Last Updated May 15, 2018 at 11:52 pm PDT

(iStock Photo)
Summary

Michael Fan pleads guilty to driving without due care and attention

RICHMOND (NEWS 1130) – A man who hit and killed a cyclist in Richmond two years ago has been sentenced to a one year driving ban and $1,800 fine, but will not face any jail time.

Michael Fan pleaded guilty to driving without due care and attention in the death of Bradley Dean on Nov. 6, 2016.

Dean was out with a group of friends for a Sunday morning bicycle ride around 10 a.m. when a car, driven by Fan, heading in the opposite direction swerved into their lane and ran them down. Two other cyclists were also severely hurt. Fan pleaded guilty to the charges, which fall under the province’s Motor Vehicle Act.

Fan admitted he was out partying with friends on Saturday and may have fallen asleep at the wheel.

Dean’s mother, Lianne, held a framed photo of her son as she read her victim impact statement in court Tuesday. She told the court the loss of her son has been psychologically grueling.

“It really should have been tried as a criminal case as opposed to a traffic violation,” she said outside the Richmond courthouse following the sentencing. “The Crown has let us down and the only winners are Micheal Fan and the Crown, who got their conviction.”

The Crown sought a one year driving prohibition, while the defense sought a lower penalty on the grounds that Fan has no criminal record, dreams of perusing a career as an occupational therapist, volunteers within the community, and has shown remorse for the crash.

“There is no criminal code offence for driving while impaired by fatigue,” said Alisia Adams with BC prosecution services. “The criminal code offence that may be considered in this kind of circumstances would be dangerous driving causing death, but in order to obtain a conviction of dangerous driving, the Crown must prove beyond a reasonable doubt that the accused driving was a marked departure from the standard of care of a reasonable person in the same circumstances.”
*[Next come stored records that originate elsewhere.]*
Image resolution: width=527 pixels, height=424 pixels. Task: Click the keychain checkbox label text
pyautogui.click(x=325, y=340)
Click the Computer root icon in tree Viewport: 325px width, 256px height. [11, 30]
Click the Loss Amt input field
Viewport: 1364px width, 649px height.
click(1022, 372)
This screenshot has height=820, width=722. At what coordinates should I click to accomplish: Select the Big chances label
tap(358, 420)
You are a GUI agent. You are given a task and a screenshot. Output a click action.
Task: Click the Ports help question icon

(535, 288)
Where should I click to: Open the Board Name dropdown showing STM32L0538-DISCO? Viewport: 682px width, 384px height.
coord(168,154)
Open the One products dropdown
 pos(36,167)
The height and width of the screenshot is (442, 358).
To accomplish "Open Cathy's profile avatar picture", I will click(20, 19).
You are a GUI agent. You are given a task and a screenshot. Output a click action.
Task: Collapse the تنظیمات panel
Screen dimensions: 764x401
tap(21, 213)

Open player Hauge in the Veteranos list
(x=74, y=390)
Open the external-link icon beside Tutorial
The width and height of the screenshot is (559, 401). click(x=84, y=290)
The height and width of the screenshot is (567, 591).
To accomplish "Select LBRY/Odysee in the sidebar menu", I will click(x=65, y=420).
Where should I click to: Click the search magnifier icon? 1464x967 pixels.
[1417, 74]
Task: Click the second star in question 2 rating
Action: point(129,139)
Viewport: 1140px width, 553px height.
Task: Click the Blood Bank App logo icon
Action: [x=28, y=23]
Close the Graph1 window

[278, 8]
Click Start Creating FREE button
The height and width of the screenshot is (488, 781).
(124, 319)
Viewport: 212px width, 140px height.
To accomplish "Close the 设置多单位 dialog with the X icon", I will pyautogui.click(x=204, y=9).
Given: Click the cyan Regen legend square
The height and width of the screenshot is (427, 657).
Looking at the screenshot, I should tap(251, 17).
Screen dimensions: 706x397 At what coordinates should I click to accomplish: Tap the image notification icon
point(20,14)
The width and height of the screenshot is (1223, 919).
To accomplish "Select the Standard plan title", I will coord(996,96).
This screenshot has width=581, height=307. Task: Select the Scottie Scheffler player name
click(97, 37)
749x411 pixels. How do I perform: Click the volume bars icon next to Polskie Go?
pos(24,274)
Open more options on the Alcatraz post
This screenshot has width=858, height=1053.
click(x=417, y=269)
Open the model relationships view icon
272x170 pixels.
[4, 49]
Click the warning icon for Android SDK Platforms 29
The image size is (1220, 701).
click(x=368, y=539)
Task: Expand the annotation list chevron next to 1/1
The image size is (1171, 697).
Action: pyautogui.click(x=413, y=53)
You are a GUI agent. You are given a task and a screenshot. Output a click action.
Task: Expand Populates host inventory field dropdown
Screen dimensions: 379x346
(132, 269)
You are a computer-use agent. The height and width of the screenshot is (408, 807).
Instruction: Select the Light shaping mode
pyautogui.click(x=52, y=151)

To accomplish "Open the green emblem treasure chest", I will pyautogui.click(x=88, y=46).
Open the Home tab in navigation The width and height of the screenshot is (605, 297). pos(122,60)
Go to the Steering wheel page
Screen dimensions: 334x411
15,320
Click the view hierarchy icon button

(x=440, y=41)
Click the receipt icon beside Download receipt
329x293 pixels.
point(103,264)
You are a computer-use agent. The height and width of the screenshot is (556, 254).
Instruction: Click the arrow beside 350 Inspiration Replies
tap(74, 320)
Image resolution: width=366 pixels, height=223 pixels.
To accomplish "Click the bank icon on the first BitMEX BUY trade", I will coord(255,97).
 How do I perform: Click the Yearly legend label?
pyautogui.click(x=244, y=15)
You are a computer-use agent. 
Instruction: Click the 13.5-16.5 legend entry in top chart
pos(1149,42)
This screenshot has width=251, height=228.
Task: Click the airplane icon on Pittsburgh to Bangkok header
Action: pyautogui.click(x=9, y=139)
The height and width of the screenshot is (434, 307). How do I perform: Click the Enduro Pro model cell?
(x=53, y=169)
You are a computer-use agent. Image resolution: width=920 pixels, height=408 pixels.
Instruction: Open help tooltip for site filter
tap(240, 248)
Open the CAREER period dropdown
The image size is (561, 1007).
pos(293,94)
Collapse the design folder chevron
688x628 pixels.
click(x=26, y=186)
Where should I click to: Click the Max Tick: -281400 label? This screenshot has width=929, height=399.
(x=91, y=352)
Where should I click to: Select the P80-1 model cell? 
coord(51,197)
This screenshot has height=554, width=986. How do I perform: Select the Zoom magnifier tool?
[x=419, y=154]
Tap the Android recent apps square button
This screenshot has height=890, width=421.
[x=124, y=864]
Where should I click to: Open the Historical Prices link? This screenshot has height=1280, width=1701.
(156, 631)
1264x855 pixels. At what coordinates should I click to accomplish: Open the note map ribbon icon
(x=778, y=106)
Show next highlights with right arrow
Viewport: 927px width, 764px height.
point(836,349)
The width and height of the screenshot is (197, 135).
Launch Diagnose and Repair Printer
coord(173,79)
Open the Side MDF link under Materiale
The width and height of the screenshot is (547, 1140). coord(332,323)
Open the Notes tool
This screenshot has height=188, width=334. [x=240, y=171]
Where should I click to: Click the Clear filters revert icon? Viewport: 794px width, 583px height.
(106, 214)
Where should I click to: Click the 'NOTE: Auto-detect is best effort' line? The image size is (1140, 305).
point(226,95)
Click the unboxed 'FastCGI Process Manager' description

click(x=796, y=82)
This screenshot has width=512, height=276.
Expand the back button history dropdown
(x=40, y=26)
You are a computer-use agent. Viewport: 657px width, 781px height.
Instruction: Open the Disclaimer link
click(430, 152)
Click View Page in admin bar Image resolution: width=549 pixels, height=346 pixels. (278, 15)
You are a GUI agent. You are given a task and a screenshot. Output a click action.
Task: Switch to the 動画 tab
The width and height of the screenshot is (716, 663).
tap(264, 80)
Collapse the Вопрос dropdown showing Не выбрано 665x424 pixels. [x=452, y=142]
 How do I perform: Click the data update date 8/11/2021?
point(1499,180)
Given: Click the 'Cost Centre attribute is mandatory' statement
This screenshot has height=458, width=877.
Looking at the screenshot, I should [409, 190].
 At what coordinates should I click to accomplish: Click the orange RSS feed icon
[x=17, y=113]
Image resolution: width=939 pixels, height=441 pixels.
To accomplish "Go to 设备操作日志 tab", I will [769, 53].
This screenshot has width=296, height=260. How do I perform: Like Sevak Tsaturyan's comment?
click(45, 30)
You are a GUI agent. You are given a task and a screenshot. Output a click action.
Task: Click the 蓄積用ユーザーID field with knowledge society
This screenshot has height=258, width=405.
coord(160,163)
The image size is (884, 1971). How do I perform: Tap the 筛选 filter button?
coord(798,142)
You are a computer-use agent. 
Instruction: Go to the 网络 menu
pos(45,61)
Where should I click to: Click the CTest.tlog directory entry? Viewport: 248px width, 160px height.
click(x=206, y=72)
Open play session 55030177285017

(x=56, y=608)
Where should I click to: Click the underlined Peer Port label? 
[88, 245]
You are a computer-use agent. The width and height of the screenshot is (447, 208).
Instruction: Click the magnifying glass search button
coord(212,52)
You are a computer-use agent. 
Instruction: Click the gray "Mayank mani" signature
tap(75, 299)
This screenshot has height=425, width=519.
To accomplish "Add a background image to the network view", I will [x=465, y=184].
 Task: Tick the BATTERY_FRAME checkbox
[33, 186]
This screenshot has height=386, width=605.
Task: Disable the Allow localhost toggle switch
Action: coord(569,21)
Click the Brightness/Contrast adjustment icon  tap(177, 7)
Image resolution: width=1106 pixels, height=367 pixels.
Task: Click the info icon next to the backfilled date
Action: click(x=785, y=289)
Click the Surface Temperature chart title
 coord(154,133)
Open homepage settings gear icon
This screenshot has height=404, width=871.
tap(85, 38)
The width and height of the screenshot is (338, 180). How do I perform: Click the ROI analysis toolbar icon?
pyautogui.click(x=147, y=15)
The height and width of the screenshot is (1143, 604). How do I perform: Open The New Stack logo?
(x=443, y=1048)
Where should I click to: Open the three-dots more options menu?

In a statement read by his lawyer, Fan said he will be “forever haunted by your loss,” that he thinks back to the crash every day, and has not yet forgiven himself for what happened.

Fan did have three other driving related offences, including a speeding ticket and failure to produce his license.

During sentencing, the judge questioned why Fan got into his car in the first place, saying the moment he began to drive, he exhibited an inappropriate driving pattern because fatigue impaired his judgement.

“I thought the judge was very thoughtful in his decision making, but I think he was handcuffed by the charges that the Crown laid,” Lianne said. “There’s evidence that we will never see because this didn’t make it to criminal court, and I regret that. I do not feel safer.”

 

In court, Fan sat motionless throughout the proceedings with his eyes and head facing down. In his sentence, the judge noted Fan did not look up or acknowledge the friends and family of Dean as they read their victim impact statements.

Dean’s family does not believe Fan has shown remorse for his actions. They pointed to photos posted on social media by Fan one year after the accident which show Fan and his friends dressed as gang members. Beneath Fan’s eye is a single painted tear drop, similar to the tattoos worn by gang members to symbolize the number of people they have killed.

“I don’t believe his apology was sincere,” Lianne said.

The family says they aren’t sure what they will do next, but have not ruled out a civil case.